Contigo, Asturias, pan y cebolla. Será lo que nos quede, cuando entre los hunos y los del otro lado se reinstalen, si lo consiguen, los de siempre, se supone, yo temo suponer, pero supongo que parecidos a los que se fueron con sus respectivos proyectos donde llevan los perros el rabo cuando los dominas y reprendes.
Dicen y no acaban, los enamorados, de las excelencias del pan y la cebolla proverbiales para alcanzar por lo menos el lindero de la por lo menos apariencia de felicidad.
¿Rellenas? Aquí en Asturias, en determinadas zonas, valles, comarcas, las cebollas son cebolles rellenes, exquisitas por cierto, y en otras, los que son como las cebollas son los habitantes, que tienen capas, como ellas, y las vas quitando y siempre hay otra dentro, como las muñecas rusas, de modo que es difícil saber cual es su meollo, puede que una duda, que es lo más sabio que se conoce: sólo sé que no sé nada. Tampoco es para tanto, que algo, por más equivocado que estés, necesitas hacer pensar que sabes para ir tirando.
Y cabe, todavía cabe hoy, a poco más de una semana de la ocasión, que tengamos la brillante ocurrencia de acertar con lo que deberíamos hacer para intentar salir de este embrollo.
-¿La crisis?
En realidad, ya no es una crisis. Se trata de una convalecencia con evidente riesgo de recaída. Suele ser mala, cualquier enfermedad que pegue dos veces. Habíamos asomado la cabeza, todavía en un mundo de sueños, pero aún nadamos al alcance de los remeros, tentados como bogan de pegarnos con los remos en la cabeza.
Pan, cebolla … Riesgo de recaer en el maíz, boroña y farrapes. Papas, chentas o pulientas, para que nadie se queje de falta de libertad. El maíz y les fabes, además de su indudable atractivo turístico, sólo comparable a lo de tirar la sidra, que provoca la admirada estupefacción de los guiris, serán nuestros últimos recursos, junto con el pito de caleya y el jamón de gochu del país, criado con las tradicionales “aguas”.
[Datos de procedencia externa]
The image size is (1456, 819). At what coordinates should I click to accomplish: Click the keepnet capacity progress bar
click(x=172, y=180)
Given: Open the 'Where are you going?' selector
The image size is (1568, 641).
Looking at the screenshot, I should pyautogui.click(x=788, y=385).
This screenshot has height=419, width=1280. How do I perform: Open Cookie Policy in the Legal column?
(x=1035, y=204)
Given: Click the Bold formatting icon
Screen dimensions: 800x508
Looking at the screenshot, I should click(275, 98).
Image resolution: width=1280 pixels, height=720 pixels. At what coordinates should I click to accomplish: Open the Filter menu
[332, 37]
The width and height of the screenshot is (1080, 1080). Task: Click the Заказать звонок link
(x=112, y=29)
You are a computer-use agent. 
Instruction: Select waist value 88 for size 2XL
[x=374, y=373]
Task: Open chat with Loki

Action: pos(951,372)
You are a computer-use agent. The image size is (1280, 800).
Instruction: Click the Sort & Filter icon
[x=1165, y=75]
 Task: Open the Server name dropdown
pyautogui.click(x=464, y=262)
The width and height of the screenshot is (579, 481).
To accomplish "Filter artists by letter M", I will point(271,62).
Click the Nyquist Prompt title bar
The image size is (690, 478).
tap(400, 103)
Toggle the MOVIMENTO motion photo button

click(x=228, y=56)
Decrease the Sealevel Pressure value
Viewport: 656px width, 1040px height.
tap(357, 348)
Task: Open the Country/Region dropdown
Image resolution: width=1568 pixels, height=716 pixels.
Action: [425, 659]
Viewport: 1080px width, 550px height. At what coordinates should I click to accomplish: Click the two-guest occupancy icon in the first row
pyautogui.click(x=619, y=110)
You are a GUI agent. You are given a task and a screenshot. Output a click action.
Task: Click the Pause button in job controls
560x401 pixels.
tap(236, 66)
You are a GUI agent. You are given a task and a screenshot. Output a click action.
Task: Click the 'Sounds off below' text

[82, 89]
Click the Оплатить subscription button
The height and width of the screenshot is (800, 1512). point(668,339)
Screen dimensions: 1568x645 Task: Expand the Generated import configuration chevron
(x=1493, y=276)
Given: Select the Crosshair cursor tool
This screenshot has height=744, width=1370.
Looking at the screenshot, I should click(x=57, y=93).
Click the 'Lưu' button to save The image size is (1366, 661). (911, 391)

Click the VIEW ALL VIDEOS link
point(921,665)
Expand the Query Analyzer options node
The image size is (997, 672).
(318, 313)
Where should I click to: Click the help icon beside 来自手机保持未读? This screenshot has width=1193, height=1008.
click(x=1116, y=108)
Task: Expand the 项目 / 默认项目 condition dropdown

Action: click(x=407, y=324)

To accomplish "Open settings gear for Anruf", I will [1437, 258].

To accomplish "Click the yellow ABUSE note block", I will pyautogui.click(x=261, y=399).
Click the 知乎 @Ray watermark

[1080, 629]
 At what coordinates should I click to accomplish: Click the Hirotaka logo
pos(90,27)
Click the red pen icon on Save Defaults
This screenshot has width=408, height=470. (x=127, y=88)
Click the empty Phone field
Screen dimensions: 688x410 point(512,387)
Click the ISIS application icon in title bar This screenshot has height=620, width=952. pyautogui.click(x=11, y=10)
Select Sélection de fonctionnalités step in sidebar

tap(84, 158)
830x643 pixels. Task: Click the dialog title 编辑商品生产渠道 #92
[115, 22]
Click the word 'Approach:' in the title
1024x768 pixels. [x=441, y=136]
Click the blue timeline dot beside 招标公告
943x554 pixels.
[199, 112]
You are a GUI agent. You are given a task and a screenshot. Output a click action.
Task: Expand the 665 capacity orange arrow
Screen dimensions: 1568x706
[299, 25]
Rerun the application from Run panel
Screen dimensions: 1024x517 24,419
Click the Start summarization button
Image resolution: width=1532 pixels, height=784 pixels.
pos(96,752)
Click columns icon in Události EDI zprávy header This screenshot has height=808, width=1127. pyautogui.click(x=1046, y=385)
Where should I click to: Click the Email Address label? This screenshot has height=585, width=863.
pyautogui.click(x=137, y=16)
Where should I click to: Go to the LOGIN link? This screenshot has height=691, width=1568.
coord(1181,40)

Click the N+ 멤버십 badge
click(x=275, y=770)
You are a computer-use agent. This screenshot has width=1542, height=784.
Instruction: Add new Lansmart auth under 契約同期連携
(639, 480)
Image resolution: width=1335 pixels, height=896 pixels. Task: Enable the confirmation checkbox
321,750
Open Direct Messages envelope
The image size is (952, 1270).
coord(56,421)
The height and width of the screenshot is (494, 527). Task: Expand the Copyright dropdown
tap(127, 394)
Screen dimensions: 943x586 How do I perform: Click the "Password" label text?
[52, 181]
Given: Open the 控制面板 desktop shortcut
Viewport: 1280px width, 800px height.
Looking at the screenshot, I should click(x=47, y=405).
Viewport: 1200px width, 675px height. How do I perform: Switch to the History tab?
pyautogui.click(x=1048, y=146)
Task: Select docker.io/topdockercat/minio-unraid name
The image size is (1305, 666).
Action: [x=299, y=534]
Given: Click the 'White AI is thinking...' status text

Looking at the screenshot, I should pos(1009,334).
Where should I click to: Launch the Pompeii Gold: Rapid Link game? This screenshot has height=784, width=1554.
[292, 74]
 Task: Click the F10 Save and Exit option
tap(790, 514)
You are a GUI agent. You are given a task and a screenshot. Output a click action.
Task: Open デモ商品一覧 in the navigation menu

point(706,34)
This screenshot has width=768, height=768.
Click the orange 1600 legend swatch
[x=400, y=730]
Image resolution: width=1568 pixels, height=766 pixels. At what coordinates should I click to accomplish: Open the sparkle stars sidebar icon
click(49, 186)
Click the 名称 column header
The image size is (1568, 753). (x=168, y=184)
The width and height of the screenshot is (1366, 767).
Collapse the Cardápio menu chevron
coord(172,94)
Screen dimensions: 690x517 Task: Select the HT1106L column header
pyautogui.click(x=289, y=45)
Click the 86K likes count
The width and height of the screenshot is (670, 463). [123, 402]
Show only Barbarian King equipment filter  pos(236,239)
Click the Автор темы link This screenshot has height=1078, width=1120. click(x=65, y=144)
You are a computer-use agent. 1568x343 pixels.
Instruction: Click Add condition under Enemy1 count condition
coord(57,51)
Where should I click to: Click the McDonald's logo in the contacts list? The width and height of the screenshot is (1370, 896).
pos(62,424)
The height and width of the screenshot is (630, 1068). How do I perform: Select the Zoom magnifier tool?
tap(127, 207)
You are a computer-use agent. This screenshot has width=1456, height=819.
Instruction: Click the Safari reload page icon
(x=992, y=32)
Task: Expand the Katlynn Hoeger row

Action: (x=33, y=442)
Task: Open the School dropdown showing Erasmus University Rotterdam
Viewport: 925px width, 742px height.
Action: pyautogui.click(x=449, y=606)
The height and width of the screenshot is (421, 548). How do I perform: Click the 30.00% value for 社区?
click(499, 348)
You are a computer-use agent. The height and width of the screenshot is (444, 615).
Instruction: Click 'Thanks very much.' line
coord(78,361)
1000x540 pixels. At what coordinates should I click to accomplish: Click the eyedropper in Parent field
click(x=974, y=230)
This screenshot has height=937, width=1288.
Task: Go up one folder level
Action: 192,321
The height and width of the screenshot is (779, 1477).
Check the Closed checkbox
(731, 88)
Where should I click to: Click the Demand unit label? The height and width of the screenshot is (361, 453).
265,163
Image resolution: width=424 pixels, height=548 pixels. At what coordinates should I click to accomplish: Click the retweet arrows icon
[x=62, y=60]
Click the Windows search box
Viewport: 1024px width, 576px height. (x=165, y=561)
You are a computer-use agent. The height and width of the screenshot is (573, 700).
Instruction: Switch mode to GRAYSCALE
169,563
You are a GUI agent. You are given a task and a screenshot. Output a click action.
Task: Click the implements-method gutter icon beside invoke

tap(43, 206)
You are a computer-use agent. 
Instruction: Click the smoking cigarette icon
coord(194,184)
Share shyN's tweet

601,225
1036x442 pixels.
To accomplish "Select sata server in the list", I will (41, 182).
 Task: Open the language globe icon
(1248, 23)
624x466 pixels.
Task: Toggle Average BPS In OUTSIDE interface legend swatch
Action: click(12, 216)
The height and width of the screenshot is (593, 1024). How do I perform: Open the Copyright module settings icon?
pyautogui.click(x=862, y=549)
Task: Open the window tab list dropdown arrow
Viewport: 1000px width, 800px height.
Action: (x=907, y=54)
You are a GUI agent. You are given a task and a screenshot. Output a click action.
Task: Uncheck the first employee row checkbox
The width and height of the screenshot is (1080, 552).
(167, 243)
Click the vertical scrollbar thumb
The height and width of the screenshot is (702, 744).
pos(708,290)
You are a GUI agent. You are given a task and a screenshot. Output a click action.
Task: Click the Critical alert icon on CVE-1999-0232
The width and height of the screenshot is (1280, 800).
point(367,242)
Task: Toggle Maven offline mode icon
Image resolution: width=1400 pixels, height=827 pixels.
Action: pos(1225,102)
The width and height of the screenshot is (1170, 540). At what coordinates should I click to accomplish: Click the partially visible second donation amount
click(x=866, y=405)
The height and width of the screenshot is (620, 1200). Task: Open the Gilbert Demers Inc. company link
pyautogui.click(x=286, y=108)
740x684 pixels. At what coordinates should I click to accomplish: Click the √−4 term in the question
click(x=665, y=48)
Venían aquellas vieyinas de largo faldamento y pañuelo rojo en la cabeza, a recoger, por el fin de semana, las “aguas” de sus veceros, para criar el gochu. Venían las lecheras, con sus cántaras. Tuve un compañero de estudios que desde una rendija de su balcón, con el tirachinas, acertaba gran número de veces, alternativamente, en las pantorrillas de las lecheras o en sus cántaras. Las despertaba, es probable, de su fábula.
Espero y confío que habrá día en que todos nosotros seamos capaces de romper las cáscara de tanta fábula como nos recitan.